It’s a pet topic of certain authors on this blog to talk about a so-called postmodern turn in contemporary games. After reading about postmodernity in gaming on this blog, a fellow reviewer and journalist recommended that I play The Chinese Room’s Dear Esther. As she saw it, Dear Esther incorporates many of the conclusions of postmodernism much like The Path. I played it and agreed with her. But what was it that made her—and me—think Dear Esther would add interesting elements to the pomo argument? It wasn’t the genre-challenging nature of the game. Nor was it the inherent intertextuality. Dear Esther slots nicely into the postmodern argument because it is built around a highly polysemous narrative. In other words, the story is amiable to multiple—if not infinite—interpretations. I’ll begin with a quote from the developer about the game:
‘The user [of Dear Esther] navigates the environment, triggering audio fragments of a narrative which, together with visual clues and codes embedded in the world, build to create a story which is inherently constructed around the innate slippage of meaning and fragmentary nature of interactive experiences.’
Obvious in this quote is that the game was built around this idea of polysemy. In Dear Esther, the player—or ‘user’—is not given a cogent or even seemingly sensible narrative. Via audio of someone reading out letters to Esther and environmental cues like things written on walls or figures in the distance we are delivered fragments of something what we assume is a broad narrative. These snippets are fragmentary and discordant, so much so that the game fails to deliver a pre-determined plot. But this is the intention. Let me quote a commenter on Dear Esther’s Moddb page:
‘Lol. Im to scared to find out the secrets of this island, Can someone please tell me what all the writings are about [sic]’
The discordancy of Dear Esther’s ‘narrative’ is genuinely scary. It’s not because the island setting is grim and deserted. This isn’t enough to scare most gamers. What makes it so scary is our own minds; the way we interpret the cues we’re given in the context of someone wandering a deserted island. I should add here that we don’t know from whose perspective we’re playing. Is it Esther; is it the sender of the letters; is it a ghost; or is it someone/something else?
Anyway—back to postmodernism. Dear Esther is, as discussed above, completely polysemous. Like The Path, there is no set meaning to the text as a whole. Also like The Path, it doesn’t resolve the central ‘plot’ tenets. As such, any reading you give it is correct. Welcome, Postmodernity. Dear Esther successfully utilizes this postomdernist idea of polysemy to create an interesting and absorbing experience (see abiove). It also challenges the taxonomies that be: what is ‘game’; what can first-person games be; can games be art; and what is an ‘interactive story’ as opposed to a game? When you play it you’ll see what I’m getting at and I’m not going into these idea here. I’m going to posit something instead—games bereft of narrative conclusiveness are gaining prominence and postmodernism in gaming can be observed at some level across many modern games.

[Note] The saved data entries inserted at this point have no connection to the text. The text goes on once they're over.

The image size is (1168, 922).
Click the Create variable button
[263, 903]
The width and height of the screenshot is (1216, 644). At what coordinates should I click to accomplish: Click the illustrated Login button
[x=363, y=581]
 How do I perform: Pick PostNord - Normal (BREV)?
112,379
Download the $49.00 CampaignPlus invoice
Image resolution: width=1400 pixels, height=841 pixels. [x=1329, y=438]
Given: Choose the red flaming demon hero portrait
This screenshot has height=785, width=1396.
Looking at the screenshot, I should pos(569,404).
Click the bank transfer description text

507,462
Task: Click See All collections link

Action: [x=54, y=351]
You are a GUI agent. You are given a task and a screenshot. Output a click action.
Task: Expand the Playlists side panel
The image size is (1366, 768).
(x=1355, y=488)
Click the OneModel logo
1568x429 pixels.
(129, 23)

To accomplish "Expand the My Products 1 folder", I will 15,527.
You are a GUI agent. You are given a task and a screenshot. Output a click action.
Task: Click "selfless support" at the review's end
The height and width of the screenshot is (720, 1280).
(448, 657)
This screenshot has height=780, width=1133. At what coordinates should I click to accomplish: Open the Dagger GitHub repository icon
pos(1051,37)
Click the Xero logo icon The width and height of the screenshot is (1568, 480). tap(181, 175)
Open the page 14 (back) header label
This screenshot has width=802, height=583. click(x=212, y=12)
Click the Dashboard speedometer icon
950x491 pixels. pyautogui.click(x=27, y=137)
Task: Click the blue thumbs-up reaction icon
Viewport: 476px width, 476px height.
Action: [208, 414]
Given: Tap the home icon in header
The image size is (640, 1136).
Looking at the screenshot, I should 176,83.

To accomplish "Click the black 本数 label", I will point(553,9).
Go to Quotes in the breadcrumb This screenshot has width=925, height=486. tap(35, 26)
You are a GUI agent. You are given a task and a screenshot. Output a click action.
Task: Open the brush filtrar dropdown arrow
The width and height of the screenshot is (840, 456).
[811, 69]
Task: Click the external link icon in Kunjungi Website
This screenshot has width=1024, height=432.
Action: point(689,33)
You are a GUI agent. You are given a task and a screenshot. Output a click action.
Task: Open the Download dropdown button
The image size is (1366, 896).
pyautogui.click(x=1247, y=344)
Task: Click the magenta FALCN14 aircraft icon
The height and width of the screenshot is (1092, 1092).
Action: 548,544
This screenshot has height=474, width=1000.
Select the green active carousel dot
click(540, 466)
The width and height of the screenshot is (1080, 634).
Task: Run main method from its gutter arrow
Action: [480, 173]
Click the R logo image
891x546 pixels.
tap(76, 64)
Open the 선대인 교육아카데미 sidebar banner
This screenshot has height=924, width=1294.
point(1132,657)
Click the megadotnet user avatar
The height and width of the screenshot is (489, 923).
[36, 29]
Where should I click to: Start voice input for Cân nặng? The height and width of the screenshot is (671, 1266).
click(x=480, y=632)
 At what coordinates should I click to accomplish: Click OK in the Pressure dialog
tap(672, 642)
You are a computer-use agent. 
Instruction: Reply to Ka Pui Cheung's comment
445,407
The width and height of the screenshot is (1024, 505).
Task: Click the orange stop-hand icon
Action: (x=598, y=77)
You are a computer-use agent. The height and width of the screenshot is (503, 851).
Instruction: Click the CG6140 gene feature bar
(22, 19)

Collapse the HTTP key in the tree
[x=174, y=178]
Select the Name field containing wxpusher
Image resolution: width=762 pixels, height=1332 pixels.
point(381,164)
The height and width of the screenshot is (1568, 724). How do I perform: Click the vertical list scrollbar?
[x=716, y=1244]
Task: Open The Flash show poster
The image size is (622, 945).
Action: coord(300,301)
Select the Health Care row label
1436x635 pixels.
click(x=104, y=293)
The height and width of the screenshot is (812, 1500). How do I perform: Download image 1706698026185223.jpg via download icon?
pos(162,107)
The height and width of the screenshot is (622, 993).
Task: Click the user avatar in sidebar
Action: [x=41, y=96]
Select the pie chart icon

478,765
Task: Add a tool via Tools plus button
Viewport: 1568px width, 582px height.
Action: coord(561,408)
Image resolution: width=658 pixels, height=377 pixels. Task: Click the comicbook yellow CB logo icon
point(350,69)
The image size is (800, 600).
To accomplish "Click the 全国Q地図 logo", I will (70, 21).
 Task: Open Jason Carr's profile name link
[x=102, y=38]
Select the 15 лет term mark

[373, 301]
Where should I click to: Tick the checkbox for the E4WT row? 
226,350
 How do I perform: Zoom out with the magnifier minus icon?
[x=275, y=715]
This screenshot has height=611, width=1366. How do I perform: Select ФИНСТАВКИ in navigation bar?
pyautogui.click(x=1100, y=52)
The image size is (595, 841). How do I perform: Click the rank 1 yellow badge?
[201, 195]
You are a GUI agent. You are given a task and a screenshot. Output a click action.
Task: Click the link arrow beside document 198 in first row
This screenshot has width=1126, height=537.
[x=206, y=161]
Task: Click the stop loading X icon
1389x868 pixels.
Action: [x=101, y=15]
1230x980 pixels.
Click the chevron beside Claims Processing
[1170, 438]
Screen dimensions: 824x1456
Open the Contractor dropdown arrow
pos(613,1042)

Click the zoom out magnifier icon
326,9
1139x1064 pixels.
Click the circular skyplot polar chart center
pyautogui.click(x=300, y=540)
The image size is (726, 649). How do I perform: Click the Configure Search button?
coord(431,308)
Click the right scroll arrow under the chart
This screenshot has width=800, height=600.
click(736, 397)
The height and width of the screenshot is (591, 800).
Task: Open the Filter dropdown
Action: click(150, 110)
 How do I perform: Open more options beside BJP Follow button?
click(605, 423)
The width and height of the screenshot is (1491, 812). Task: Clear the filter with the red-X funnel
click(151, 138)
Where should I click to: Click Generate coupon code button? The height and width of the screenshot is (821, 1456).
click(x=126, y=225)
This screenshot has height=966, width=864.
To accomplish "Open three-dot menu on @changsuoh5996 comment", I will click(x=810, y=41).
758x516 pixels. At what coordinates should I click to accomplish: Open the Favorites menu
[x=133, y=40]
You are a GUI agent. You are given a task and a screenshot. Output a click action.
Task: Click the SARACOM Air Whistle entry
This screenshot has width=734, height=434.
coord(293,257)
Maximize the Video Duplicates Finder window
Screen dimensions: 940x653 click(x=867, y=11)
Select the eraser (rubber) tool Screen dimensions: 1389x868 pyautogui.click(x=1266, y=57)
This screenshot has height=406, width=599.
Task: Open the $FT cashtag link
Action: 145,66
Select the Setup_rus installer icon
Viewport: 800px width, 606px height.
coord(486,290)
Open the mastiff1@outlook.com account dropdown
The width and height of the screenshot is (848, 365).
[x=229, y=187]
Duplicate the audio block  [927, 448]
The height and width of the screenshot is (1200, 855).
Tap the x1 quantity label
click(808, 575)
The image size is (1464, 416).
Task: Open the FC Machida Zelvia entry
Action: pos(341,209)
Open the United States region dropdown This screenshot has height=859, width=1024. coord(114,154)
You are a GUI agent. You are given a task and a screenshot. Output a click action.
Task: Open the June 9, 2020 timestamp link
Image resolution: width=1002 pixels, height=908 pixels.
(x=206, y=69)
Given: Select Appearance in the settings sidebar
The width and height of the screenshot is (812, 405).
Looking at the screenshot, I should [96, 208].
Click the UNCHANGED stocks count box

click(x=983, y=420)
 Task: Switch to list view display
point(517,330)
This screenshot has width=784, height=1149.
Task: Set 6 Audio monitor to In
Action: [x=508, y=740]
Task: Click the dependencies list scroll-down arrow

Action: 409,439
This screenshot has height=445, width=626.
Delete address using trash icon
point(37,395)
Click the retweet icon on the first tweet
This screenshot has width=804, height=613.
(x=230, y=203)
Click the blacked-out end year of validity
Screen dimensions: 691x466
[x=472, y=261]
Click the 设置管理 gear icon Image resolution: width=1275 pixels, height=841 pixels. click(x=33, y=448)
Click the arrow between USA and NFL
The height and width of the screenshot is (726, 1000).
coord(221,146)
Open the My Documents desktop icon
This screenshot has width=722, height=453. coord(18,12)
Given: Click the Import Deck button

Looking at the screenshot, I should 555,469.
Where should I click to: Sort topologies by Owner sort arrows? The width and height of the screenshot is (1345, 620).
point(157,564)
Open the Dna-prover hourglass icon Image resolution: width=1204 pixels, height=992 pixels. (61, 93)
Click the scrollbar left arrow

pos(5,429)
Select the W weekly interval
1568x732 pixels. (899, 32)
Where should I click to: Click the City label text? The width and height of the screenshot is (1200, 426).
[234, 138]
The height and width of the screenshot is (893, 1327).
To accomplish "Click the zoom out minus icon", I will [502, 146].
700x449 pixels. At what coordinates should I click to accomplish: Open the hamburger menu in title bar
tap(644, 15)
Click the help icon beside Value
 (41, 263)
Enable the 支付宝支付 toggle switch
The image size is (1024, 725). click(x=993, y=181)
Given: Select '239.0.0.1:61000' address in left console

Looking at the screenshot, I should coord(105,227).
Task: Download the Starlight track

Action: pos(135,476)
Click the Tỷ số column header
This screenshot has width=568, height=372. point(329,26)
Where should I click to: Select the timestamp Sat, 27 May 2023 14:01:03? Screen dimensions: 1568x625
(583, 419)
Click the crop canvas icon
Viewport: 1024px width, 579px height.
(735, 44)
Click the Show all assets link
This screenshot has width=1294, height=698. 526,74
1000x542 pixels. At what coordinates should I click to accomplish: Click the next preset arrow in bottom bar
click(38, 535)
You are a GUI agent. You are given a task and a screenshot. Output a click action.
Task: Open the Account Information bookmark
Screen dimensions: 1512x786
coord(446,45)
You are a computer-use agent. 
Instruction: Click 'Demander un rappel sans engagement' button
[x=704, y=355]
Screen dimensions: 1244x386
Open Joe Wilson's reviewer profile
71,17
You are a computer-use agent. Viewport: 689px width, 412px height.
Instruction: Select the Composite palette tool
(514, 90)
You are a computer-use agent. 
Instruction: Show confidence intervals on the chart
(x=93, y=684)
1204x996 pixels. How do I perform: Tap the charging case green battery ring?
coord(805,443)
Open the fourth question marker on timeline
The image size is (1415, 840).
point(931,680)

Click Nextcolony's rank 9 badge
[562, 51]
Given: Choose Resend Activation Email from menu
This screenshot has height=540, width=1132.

The Path, Dear Esther, Blueberry Garden, Mad World and many others provide the player with input that we assume is narrative-related. But we aren’t told anything conclusive and thus mould said inputs into something useful. As such, these games are polysemous. Postmodernism is a framework that’s overlaid on texts and not something necessarily inherent in their creation. But what these games do is bring the ideas of postmodernism to the fore and it should be noted that many of these games have other postmodern traits. And it should be noted that by implementing a polysemy in games, developers are acknowledging a dialogue that exists between them—the artist—and players. In other words, they acknowledge that how art is read is not entirely up to the creator and that it is often a compromise between inherent components in the work and the reader’s (player’s) interpretation.
I think it’s interesting how the medium is used to analyze the textual polysemy argued for by postmodern scholars. But not only do I think it’s interesting, I also think it’s very important. These games investigate the ideas scholars have thus-far only alluded to in books, film, music, architecture and art. From an academic-theoretical perspective, this helps to modernize the medium of games and forcibly bring them up to speed with other medias. I’d argue that this pomo turn in gaming is a reaction to the games as art issue—can games be considered art like other mediums? Of course they can. And these games demonstrate this by incorporating features of other types of text.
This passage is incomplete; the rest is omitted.